Bob,
It would be helpful if you got every measurement (because of the tapering of the pans) of a large square Jet's cheese pizza. I would also like the weight of the baked pizza as soon as you can weigh it. I have even gone so far in the past of scraping everything off of a purchased pizza in order to get a rough baked weight of the crust only. Usually the cheese is congealed and, especially if the sauce is on the thin side, it gives off a lot of moisture during baking and leaves just a little residue on the crust. For now, there is no need for you to go that far. You should enjoy the pizza--after you have taken all of the measurements. With your measurements and Hog's measurements, we might be able to tell if the scaling of the Jet's square pizzas is proportional. It is quite common for that not to be so, either because of assembly or baking considerations or because operators like to work with dough ball weights that are not oddball numbers, like numbers with fractions. It is also possible that the dough balls used to make the small pizzas are combined to make the larger pizzas.
I would also ask for a sample of the Jet's regular pizza sauce on the side. Sometimes pizza places have those little tubs of sauce for customers to use for dipping crusts but those sauces usually are different than their regular sauces and contain preservatives that can give the sauce a medicinal taste. I usually tell the workers that it is for my daughter for dipping purposes and she won't eat the sauce with the chemicals.
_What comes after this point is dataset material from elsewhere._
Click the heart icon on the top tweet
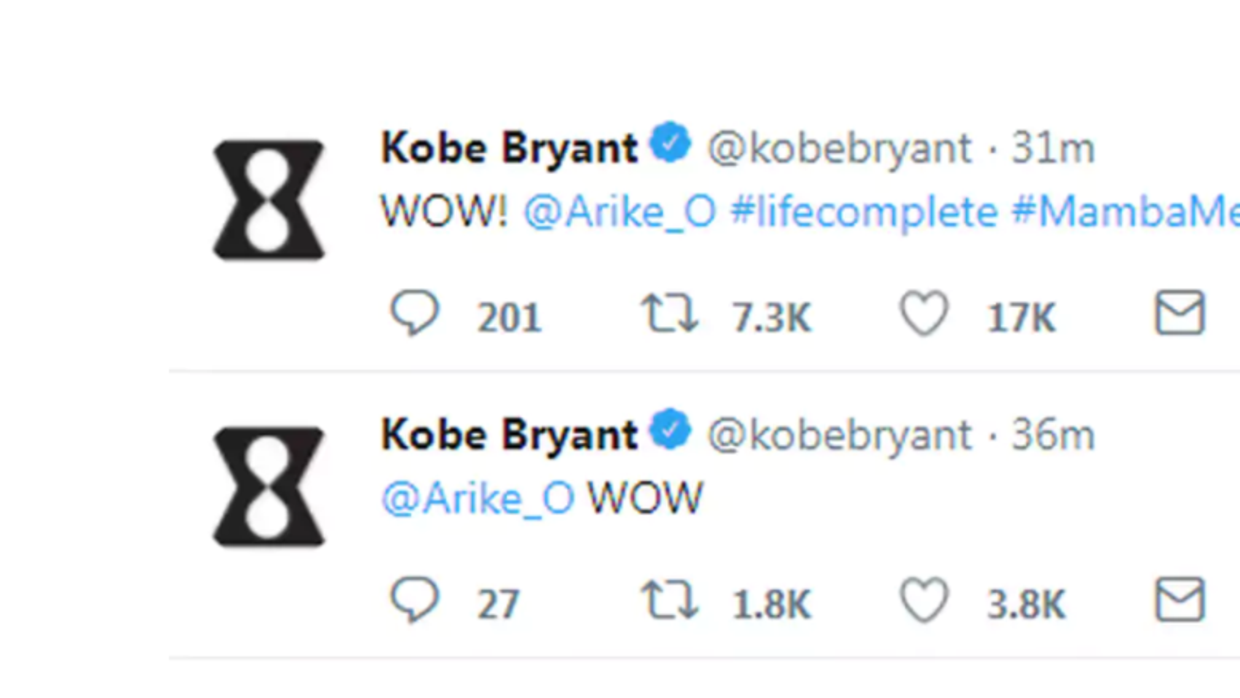This screenshot has height=698, width=1240. [x=924, y=313]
If you can get a sample of the sauce, I would like you to examine it for things like seeds and small pieces of tomato skin, any chunkiness of tomatoes, and anything else that you can see. It will usually be herbs, which we know are in the sauce if Jet's is using the Castella herb pouches. You should also taste the sauce to detect things like salt, sugar, pepper, garlic and herbs like oregano, which tends to be one of the most common herbs used in pizza sauces. If Jet's is using a Stanislaus tomato product, as I suspect, it will be naturally sweet because Stanislaus uses fresh-pack tomatoes that are processed during a very short window after picking, which makes the tomatoes sweeter than most brands of tomatoes.
If you can take and post some photos of the Jet's pizza you buy, for example, after slicing, that might be useful since real pizzas made by chains often look different than the pizzas shown at their websites. A crumb shot showing the height of the pizza would be especially useful as would a shot of the bottom crust showing the coloration and degree of crisping.
I would be very surprised if Jet's is using high-gluten flour for the dough for its square pizzas. If that were the case, they would only have to use one kind of flour, not two as shown in the Jet's video and also in the Barbados document. At some point, I would like to find out whether the flour used for the Jet's square pizzas is bromated or not, and also whether it is bleached, as the Northville data suggests. You might try asking a worker at the Jet's you go to if their flour for the square pizzas is bromated. Often workers don't even know what bromated flours are. I usually explain that bromated flours are outlawed in California and that a member of the family from California who will be eating the pizzas is sensitive to that.
I would hold back for now on getting supplies and pans. I'd like to get the numbers for their pizzas as best I can and then decide what is the best way to proceed from there.
BTW, where are you located, near one of the Jet's shops in Michigan or at a franchise location somewhere else out of that state?